La judiciarisation de l'exécution des peines
Aux origines de la judiciarisation de l’exécution des peines en France (1789-1958)
La judiciarisation de l’aménagement des peines (parfois aussi dénommée "juridictionnalisation") en France est un processus qui ne débute pas avec la création en 1958-59 du juge d’application des peines. Le débat sur les conditions d’application des peines privatives de liberté accompagne l’essor de ce type de peines au XIXe siècle. Il s’agit d’en rappeler ici les principales étapes, en considérant l’exécution des peines dans les prisons, les bagnes portuaires et les bagnes coloniaux. 1958 apparaît alors tout autant comme l’aboutissement fruit d’expérience et de multiples réflexions que le point origine d’un processus inédit.
Il est tentant de ressaisir l’histoire de l’exécution des peines dans le mouvement d’une marche triomphale vers la judiciarisation de l’exécution des peines. Ce faisant, on instaure une lecture téléologique qui tend à effacer une dynamique faite d’hésitations, de tensions, de conflits et, au final, d’une certaine continuité rétive aux réformes. Le risque d’une lecture univoque est d’autant plus grand que la mise en œuvre de l'aménagement des peines privatives de liberté est aujourd'hui contenue dans un cadre juridique et dans une dynamique de juridictionnalisation de l'application des peines qui ne fait guère débat quant à sa légitimité. L'application et, par voie de conséquence, l'aménagement de la peine (libération conditionnelle, semi-liberté, placement à l'extérieur, suspension de peine pour raisons médicales, et plus récemment placement sous surveillance électronique...) sont placés depuis plus d’un demi-siècle sous l'autorité d'un juge spécialisé et le législateur contemporain n'envisage pas de soustraire au judiciaire ce domaine d'intervention. A une époque où les réformes se succèdent à un rythme qui compliquera le travail des historiens à venir, il apparaît essentiel de souligner cette évidence, en forme de constat de départ : l'aménagement des peines privatives de liberté est de nos jours une question de droit.

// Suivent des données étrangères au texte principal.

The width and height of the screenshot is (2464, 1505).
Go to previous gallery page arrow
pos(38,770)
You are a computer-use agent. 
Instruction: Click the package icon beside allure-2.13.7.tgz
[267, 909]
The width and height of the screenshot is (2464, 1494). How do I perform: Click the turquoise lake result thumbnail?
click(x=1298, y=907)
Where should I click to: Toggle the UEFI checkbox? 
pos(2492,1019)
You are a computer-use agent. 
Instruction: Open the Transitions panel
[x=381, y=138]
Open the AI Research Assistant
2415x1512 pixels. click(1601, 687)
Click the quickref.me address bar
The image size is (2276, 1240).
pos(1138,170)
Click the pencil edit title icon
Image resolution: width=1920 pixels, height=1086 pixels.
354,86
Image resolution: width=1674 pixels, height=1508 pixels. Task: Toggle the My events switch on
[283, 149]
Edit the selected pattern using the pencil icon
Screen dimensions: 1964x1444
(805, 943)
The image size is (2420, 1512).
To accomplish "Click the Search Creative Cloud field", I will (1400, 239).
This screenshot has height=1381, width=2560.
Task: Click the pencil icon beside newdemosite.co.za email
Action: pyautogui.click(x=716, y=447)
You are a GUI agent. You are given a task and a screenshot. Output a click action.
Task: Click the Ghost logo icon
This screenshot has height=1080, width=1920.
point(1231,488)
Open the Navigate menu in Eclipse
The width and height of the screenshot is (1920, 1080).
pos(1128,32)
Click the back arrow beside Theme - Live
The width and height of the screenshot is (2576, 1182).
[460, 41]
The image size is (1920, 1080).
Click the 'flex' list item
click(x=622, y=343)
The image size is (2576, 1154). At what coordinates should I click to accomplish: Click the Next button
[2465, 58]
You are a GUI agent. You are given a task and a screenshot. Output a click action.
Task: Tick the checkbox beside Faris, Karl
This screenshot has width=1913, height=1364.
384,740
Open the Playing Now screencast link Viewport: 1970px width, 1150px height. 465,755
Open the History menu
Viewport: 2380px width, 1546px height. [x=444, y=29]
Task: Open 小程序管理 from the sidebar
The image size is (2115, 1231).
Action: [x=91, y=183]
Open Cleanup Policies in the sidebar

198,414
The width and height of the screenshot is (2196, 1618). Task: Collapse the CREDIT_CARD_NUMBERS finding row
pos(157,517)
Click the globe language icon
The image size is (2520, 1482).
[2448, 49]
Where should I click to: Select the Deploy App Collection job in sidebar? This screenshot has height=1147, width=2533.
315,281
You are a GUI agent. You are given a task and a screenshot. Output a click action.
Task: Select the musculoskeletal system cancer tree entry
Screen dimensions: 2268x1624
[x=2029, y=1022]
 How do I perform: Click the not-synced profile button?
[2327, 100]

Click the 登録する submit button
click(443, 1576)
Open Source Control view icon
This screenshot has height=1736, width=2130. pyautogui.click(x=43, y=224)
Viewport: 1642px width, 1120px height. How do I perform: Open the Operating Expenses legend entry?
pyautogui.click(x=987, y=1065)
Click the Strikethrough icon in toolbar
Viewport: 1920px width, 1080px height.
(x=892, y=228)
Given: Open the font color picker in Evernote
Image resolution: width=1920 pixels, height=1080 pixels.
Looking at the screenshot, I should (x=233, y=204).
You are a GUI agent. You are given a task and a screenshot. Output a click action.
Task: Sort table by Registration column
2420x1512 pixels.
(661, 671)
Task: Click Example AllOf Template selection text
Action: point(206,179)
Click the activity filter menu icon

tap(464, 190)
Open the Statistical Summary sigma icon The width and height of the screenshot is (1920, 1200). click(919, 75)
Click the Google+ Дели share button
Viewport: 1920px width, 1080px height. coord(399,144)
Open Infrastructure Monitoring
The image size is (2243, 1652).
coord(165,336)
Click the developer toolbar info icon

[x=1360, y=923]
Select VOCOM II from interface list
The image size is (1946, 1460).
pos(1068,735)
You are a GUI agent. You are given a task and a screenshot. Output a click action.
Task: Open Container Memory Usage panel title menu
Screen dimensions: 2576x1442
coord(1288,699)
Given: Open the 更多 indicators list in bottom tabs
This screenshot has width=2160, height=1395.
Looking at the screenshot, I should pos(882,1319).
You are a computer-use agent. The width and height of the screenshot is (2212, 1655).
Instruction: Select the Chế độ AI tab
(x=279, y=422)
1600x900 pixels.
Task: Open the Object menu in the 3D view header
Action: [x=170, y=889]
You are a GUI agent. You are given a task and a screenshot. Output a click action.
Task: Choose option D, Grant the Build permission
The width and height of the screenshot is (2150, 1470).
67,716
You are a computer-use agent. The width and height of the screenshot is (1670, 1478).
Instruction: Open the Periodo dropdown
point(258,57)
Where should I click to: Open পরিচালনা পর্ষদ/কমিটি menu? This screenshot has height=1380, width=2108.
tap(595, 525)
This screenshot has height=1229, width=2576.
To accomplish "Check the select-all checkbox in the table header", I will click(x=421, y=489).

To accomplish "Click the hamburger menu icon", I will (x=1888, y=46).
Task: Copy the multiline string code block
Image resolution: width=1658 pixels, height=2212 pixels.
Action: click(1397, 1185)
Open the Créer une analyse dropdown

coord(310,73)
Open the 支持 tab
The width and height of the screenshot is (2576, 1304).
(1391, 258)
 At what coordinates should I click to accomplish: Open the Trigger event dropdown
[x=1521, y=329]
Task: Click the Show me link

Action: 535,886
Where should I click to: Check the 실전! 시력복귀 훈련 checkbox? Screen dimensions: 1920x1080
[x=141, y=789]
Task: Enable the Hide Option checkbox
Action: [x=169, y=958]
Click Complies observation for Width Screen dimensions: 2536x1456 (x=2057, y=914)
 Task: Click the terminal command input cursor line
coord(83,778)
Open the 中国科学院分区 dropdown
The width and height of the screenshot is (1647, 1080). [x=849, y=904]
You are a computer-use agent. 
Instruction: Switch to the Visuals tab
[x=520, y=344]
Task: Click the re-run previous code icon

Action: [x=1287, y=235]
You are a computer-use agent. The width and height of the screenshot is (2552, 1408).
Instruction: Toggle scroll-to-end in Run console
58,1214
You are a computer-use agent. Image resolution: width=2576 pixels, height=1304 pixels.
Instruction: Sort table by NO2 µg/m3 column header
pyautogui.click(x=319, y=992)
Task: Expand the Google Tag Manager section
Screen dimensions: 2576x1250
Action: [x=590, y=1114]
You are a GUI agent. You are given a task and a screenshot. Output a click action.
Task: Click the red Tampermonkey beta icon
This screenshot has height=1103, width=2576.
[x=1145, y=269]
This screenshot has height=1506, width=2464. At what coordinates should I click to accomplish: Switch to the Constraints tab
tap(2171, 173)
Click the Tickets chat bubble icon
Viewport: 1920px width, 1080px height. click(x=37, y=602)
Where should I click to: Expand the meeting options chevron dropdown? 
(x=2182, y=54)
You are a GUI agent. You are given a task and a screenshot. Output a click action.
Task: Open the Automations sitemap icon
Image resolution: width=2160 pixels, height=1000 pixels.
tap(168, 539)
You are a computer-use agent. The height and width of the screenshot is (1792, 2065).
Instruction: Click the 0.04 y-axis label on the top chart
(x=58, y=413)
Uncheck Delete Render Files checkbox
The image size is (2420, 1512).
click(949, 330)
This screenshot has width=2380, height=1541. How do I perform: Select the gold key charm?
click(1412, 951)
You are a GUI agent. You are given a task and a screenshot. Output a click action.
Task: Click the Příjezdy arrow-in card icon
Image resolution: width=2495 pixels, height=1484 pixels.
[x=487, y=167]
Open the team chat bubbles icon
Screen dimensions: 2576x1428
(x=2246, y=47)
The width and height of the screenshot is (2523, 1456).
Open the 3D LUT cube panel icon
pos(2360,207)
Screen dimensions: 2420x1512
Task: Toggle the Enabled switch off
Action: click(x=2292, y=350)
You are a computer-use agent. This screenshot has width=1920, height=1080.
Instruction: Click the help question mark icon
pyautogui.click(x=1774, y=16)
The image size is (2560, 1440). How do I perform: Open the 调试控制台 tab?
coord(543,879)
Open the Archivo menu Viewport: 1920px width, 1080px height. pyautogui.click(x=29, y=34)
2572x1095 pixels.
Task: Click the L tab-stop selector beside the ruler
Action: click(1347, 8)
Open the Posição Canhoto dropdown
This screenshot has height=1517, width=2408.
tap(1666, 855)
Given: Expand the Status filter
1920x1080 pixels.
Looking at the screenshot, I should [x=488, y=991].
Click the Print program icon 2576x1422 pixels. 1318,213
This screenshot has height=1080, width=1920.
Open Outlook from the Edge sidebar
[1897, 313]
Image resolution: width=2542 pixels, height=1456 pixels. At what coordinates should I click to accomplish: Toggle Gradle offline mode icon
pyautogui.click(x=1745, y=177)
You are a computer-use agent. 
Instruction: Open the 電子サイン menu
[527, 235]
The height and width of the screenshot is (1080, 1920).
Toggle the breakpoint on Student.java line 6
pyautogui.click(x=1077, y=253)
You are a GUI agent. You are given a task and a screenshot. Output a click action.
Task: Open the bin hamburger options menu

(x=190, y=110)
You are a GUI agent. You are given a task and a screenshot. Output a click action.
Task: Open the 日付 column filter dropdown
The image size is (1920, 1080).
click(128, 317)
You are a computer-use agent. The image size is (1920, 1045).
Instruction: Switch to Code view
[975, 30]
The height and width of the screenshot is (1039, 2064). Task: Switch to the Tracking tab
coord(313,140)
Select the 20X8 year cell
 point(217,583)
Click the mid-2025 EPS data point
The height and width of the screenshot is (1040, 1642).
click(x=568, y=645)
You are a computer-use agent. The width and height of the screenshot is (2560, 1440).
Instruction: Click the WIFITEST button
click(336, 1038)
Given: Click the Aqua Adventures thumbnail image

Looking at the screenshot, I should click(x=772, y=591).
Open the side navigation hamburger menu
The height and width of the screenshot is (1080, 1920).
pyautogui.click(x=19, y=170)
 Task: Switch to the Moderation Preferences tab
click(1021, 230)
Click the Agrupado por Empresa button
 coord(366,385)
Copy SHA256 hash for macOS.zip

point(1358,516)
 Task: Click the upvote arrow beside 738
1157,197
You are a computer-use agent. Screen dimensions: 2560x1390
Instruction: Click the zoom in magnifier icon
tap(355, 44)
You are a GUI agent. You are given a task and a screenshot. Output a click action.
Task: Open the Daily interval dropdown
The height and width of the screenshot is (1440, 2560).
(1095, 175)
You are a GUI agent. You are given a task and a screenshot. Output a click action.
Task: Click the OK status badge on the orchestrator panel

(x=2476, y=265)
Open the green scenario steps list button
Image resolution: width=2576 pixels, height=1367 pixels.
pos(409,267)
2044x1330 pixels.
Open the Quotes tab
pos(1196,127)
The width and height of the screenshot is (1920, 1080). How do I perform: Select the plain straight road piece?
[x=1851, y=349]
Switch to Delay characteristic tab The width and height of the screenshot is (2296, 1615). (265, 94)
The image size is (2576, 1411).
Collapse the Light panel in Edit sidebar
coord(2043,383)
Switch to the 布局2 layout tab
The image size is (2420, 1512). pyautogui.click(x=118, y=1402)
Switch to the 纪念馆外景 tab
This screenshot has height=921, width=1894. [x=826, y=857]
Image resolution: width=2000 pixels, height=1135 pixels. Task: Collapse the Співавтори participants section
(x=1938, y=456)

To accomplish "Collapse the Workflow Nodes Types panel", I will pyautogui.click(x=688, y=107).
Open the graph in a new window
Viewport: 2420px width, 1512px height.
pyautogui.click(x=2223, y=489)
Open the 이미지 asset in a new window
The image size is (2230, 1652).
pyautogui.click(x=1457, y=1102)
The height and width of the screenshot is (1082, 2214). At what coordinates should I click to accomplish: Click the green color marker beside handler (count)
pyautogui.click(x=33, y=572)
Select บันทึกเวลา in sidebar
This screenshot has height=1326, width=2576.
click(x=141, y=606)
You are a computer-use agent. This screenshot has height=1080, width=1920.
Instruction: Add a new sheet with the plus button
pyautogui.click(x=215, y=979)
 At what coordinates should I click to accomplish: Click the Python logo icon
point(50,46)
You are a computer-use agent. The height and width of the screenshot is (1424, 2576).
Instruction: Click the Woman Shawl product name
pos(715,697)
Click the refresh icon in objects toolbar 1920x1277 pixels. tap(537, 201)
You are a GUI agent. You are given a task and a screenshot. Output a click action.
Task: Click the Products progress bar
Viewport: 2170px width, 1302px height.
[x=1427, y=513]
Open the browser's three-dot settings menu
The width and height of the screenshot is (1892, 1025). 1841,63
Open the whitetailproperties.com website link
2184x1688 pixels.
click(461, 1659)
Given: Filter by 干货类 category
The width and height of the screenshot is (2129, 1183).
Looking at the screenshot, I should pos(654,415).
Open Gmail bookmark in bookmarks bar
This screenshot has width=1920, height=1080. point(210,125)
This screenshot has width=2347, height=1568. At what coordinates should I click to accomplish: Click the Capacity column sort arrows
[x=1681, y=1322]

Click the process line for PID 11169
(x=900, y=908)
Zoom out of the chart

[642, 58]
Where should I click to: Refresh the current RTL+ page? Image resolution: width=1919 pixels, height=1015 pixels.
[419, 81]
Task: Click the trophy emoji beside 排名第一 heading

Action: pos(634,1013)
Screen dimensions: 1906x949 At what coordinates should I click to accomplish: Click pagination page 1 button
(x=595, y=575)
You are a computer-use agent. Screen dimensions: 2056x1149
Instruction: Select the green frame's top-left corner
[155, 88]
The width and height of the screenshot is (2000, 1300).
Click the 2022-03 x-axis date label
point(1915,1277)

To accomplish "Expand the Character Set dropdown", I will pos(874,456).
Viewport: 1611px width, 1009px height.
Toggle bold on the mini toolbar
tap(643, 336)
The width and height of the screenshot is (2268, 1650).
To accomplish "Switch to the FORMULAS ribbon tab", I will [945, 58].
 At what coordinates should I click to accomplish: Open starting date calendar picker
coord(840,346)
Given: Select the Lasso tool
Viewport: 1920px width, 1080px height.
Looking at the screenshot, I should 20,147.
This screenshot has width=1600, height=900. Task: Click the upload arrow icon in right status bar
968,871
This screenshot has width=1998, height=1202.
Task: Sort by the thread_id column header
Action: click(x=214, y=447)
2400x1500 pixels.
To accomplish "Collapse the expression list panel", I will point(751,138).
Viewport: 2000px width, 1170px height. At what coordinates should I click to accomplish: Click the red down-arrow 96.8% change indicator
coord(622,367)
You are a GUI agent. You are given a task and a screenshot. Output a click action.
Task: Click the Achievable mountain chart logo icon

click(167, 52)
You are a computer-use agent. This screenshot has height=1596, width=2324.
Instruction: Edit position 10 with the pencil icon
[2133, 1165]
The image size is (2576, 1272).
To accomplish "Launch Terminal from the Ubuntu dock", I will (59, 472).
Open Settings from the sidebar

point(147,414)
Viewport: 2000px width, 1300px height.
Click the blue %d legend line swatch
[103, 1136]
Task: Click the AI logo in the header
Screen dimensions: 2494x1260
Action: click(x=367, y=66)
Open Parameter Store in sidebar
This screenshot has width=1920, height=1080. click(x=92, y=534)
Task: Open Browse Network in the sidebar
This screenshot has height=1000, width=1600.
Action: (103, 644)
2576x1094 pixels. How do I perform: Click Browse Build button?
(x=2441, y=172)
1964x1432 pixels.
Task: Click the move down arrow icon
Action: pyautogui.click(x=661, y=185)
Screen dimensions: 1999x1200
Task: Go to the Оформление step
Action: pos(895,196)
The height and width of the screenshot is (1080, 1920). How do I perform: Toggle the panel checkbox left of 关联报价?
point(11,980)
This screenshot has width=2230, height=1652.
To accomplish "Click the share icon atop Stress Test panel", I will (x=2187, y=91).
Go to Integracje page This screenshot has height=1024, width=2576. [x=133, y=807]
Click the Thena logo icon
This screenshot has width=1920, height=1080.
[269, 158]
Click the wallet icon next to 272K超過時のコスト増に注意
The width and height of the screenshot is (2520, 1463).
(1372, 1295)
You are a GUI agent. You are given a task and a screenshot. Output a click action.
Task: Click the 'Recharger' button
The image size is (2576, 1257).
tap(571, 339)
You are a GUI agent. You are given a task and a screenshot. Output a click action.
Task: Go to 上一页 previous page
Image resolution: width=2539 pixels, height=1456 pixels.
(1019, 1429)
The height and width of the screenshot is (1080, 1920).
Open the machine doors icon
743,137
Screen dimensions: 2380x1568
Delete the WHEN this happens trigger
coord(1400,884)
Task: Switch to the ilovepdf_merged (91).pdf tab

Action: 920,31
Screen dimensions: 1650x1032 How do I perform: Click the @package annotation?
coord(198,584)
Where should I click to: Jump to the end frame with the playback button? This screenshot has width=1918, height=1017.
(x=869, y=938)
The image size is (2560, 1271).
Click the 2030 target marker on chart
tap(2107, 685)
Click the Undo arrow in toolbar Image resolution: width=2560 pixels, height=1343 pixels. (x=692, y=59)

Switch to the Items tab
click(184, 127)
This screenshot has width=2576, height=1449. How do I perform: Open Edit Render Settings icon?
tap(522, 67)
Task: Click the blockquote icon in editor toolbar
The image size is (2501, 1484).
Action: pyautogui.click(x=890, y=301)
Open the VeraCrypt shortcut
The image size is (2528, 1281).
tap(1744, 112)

La mise en perspective historique suppose un décentrement du regard. Cet article consistera à dresser le tableau d’un temps, pas si lointain, où cette évidence ne s'imposait pas. Celle-ci est le résultat de la conquête par les magistrats d'un champ d'intervention régie par l’autorité administrative. En ce sens, l'aménagement des peines privatives de liberté appartient aussi, de plein droit, à l'histoire pénitentiaire. On distinguera ici deux périodes. Le XIXe siècle d’abord, puisqu’il ouvre un moment de transition contrasté durant lequel l’exécution des peines est sous l’emprise du pouvoir administratif, alors même qu’une revendication de contrôle par le judiciaire se fait jour. La première moitié du XIXe siècle ensuite, marquée par l’avènement d’un système judiciaire fondé sur le principe d’individualisation des peines.